Because I’m too busy taking care of my children.
Because I don’t want to be perceived as selfish or lazy for taking time for myself (where does that pressure come from, anyway? Myself, society, a mixture of the two? That’s a post for another day..)
Because, because, because..
Yes, I was/am tired. Yes, I have a responsibility to care for my children. But, dammit, I am a person with needs, too! I was running on empty and knew I had to make some serious changes to my life and schedule. So, for one week, I decided to “mother” myself. I spent last week attending to my needs like I would my children’s, and here’s what happened.

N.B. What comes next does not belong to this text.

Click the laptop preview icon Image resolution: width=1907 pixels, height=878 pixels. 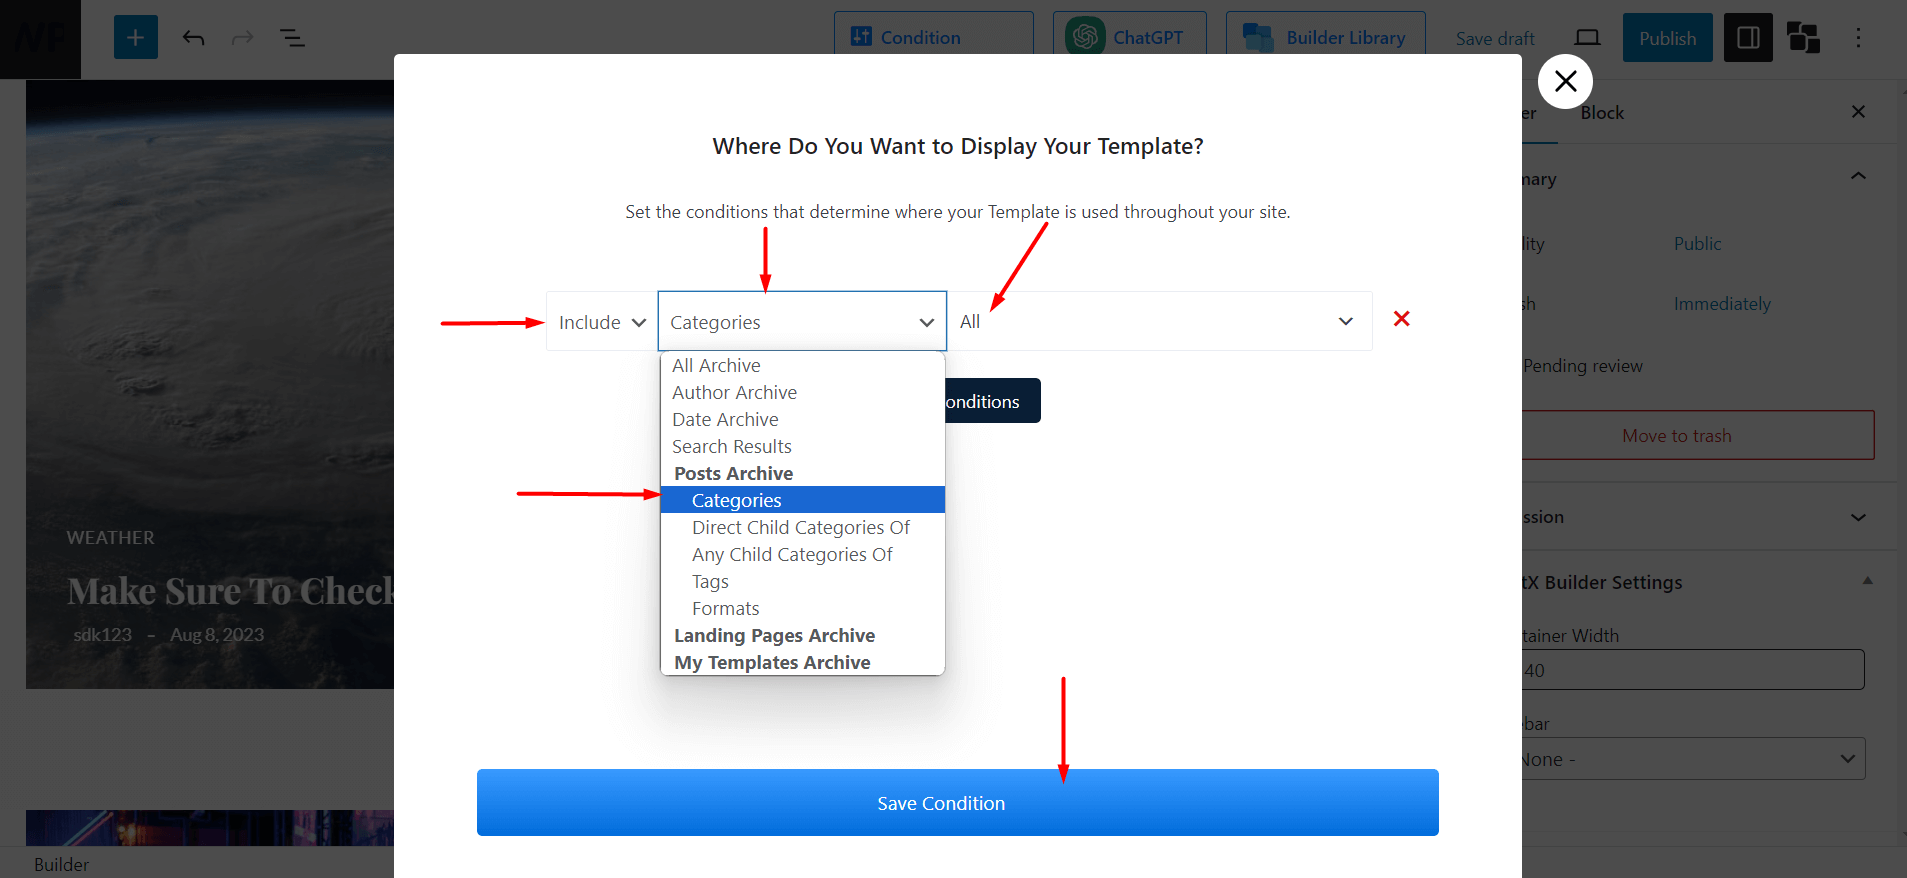[1587, 38]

I went to the doctor for a routine physical. It had been a while since I’d had one, and I wanted to ensure that everything was in good, working order. I was given the “all-clear” by my doctor, got the flu shot, and asked for a referral to see a psychiatrist. I’m a firm believer in asking for help when you need it, and since I’ve always struggled with anxiety and attention, I felt it best to get the referral.
I ate proper meals. Breakfast and dinner were tricky, as I take care of the kids during those times, but in preparing breakfast and dinner foods on the weekend (which took effort and commitment, friends), I was able to eat relatively well in the mornings and evenings. I am fortunate to be able to come home from work for lunch, so I enjoyed a leisurely, scream-free lunch every day last week.
I didn’t drink alcohol. I find nothing wrong with a tasty adult beverage; however, I didn’t want my knee-jerk reaction to stress to be reaching for a drink. When I found myself stressed last week, I made a cup of tea, or drank a glass of whole milk (which I find absolutely delicious).
I got physical. My Planet Fitness membership finally saw some use last week- hooray! I went twice over the course of the weekend, and after work on two additional days. I felt awful going to the gym instead of picking my children up right away; it didn’t help that I have to drive right by it on the way. However, I enjoy going to the gym; it diffuses my stress, and gives me energy (which I desperately needed). I don’t know that I will ever not feel guilty going to the gym, but I know I need to keep trying.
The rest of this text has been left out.